I have trained my English model following this notebook (https://nbviewer.jupyter.org/github/amaiya/ktrain/blob/master/tutorials/tutorial-06-sequence-tagging.ipynb). I am able to save my pretrained model and run it with no problem.
However, I need to run it again but OFFLINE and it is not working, I understand that I need to download the file and do something similar to what is done here.
https://github.com/huggingface/transformers/issues/136
However, I am not able to understand where do I need to change the settings of ktrain.
I run this:
ktrain.load_predictor('Functions/my_english_nermodel')
and this is the error I get:
Traceback (most recent call last):
File "Z:\Functions\NER.py", line 155, in load_bert
reloaded_predictor= ktrain.load_predictor('Z:/Functions/my_english_nermodel')
File "C:\Program Files\Python37\lib\site-packages\ktrain\core.py", line 1316, in load_predictor
preproc = pickle.load(f)
File "C:\Program Files\Python37\lib\site-packages\ktrain\text\ner\anago\preprocessing.py", line 76, in __setstate__
if self.te_model is not None: self.activate_transformer(self.te_model, layers=self.te_layers)

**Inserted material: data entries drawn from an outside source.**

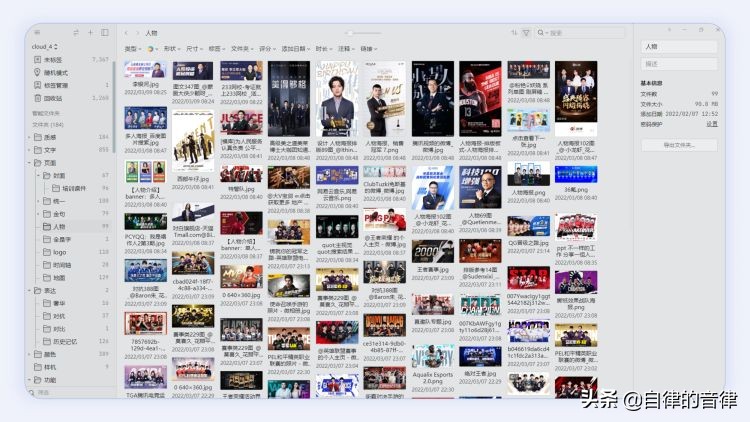Select the logo folder in sidebar
The image size is (750, 422).
click(x=60, y=252)
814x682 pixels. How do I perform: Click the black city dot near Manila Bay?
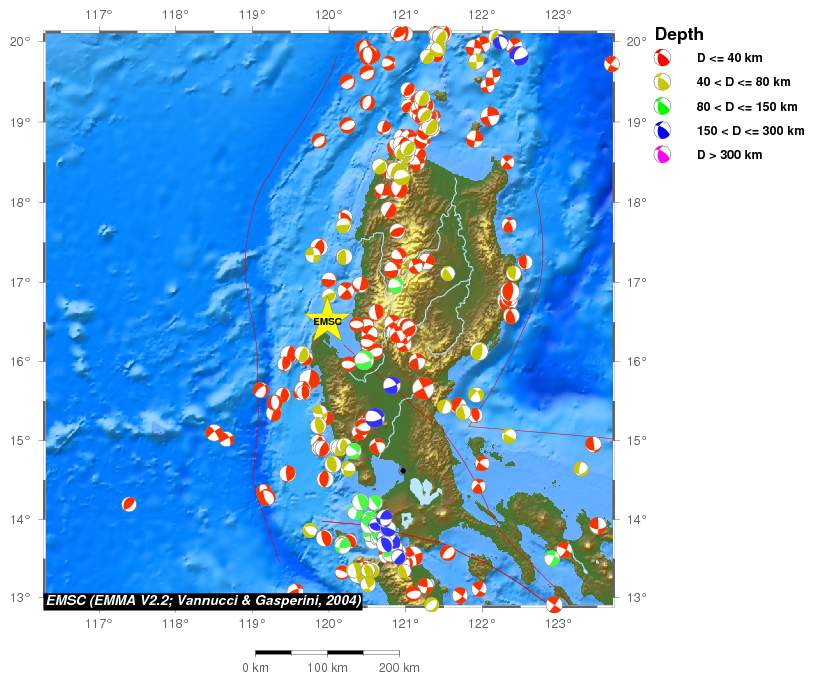(403, 470)
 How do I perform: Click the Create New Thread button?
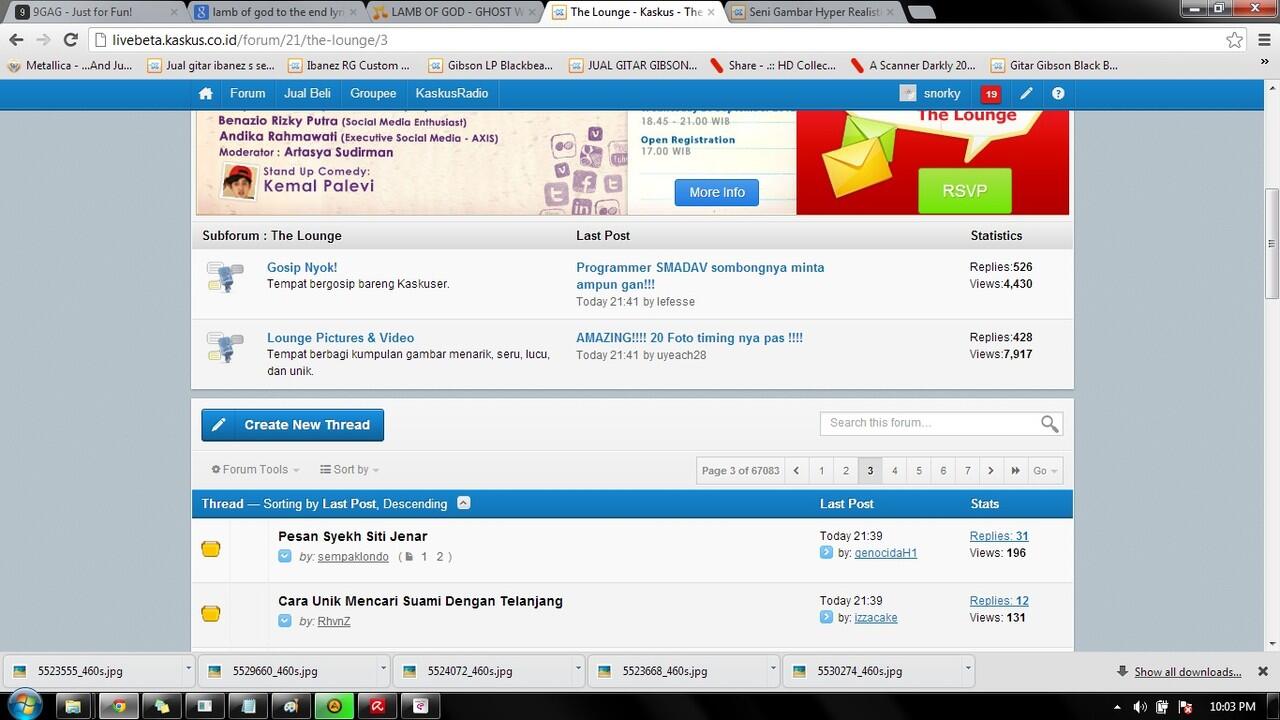tap(292, 425)
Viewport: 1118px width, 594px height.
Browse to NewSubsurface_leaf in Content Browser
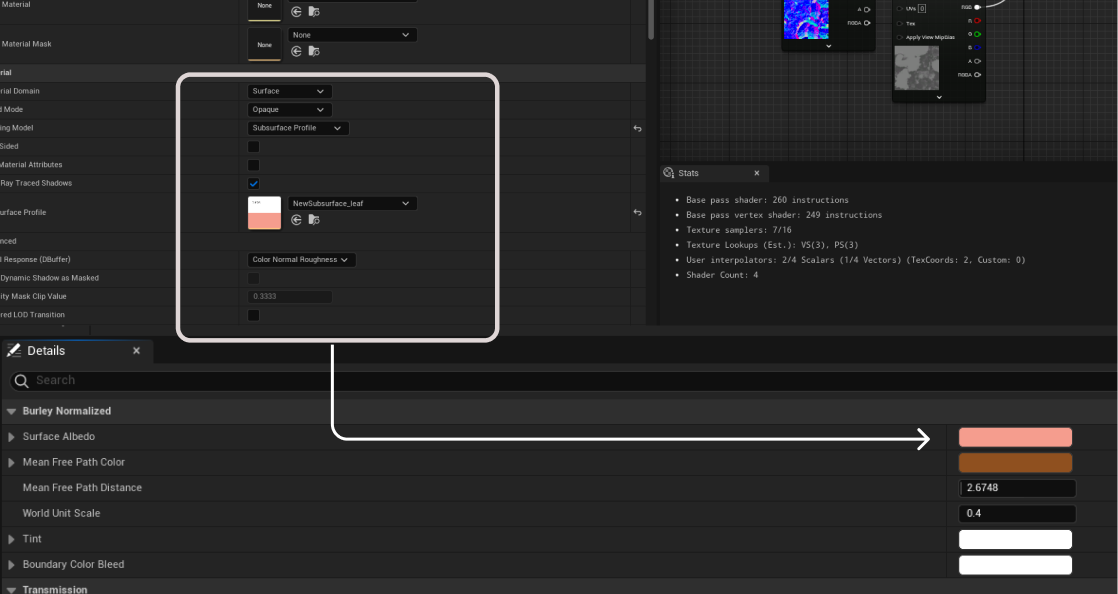[314, 220]

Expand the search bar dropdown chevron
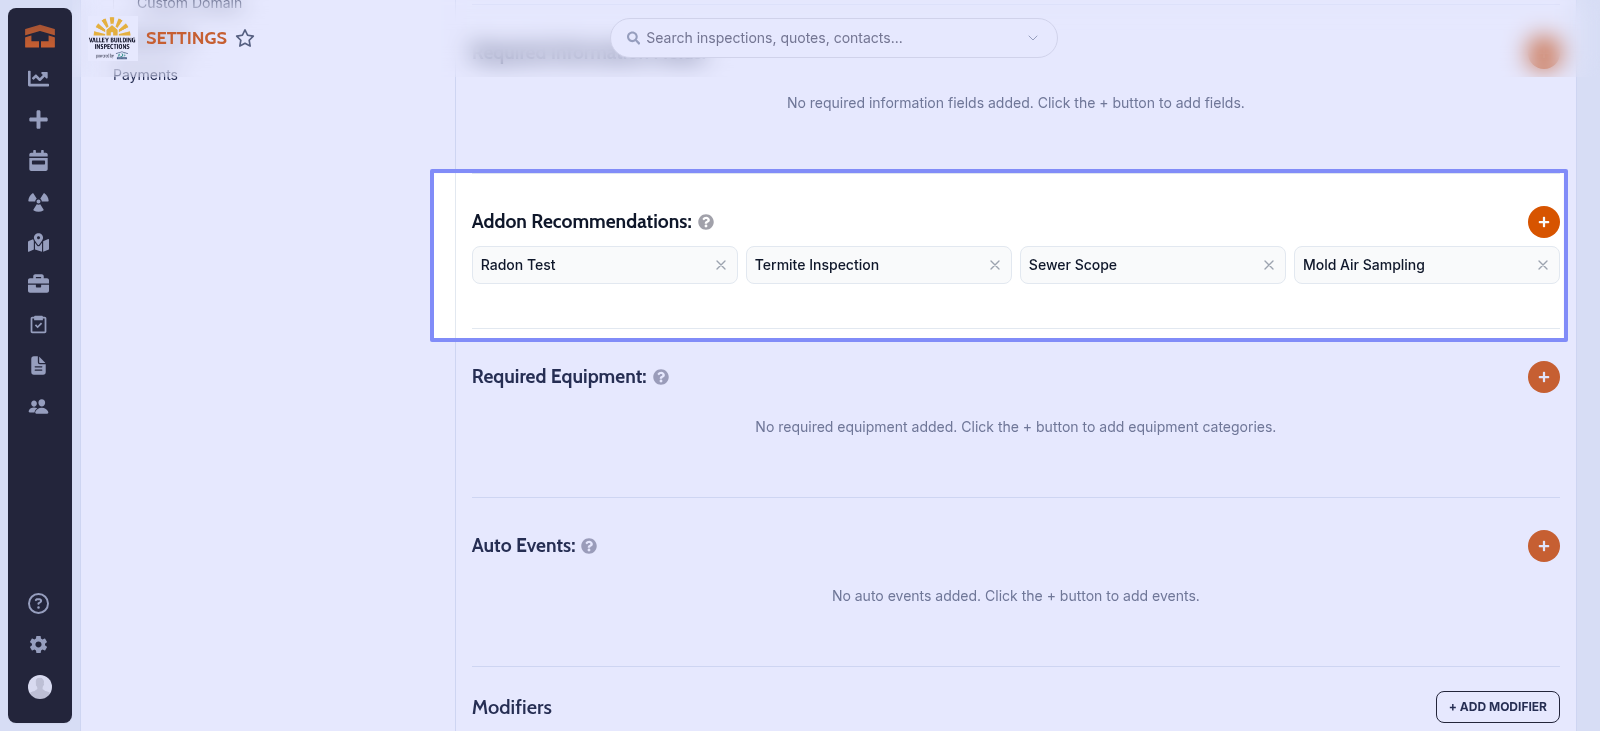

File "C:\Program Files\Python37\lib\site-packages\ktrain\text\ner\anago\preprocessing.py", line 100, in activate_transformer
self.te = TransformerEmbedding(model_name, layers=layers)
File "C:\Program Files\Python37\lib\site-packages\ktrain\text\preprocessor.py", line 1095, in __init__
self.tokenizer = self.tokenizer_type.from_pretrained(model_name)
File "C:\Program Files\Python37\lib\site-packages\transformers\tokenization_utils.py", line 903, in from_pretrained
return cls._from_pretrained(*inputs, **kwargs)
File "C:\Program Files\Python37\lib\site-packages\transformers\tokenization_utils.py", line 1008, in _from_pretrained
list(cls.vocab_files_names.values()),
OSError: Model name 'bert-base-uncased' was not found in tokenizers model name list (bert-base-uncased, bert-large-uncased, bert-base-cased, bert-large-cased, bert-base-multilingual-uncased, bert-base-multilingual-cased, bert-base-chinese, bert-base-german-cased, bert-large-uncased-whole-word-masking, bert-large-cased-whole-word-masking, bert-large-uncased-whole-word-masking-finetuned-squad, bert-large-cased-whole-word-masking-finetuned-squad, bert-base-cased-finetuned-mrpc, bert-base-german-dbmdz-cased, bert-base-german-dbmdz-uncased, bert-base-finnish-cased-v1, bert-base-finnish-uncased-v1, bert-base-dutch-cased). We assumed 'bert-base-dutch-cased' was a path, a model identifier, or url to a directory containing vocabulary files named ['vocab.txt'] but couldn't find such vocabulary files at this path or url.
Process finished with exit code 1
More generally, the transformers-based pretrained models are downloaded to <home_directory>/.cache/torch/transformers
. For instance, on Linux, this will be /home/<user_name>/.cache/torch/transformers
.
As indicated in the answer above, to reload the ktrain predictor
on a machine with no internet access (for ktrain
models that utilize models from transformers
library), you'll need copy the model files in that folder to the same location on the new machine.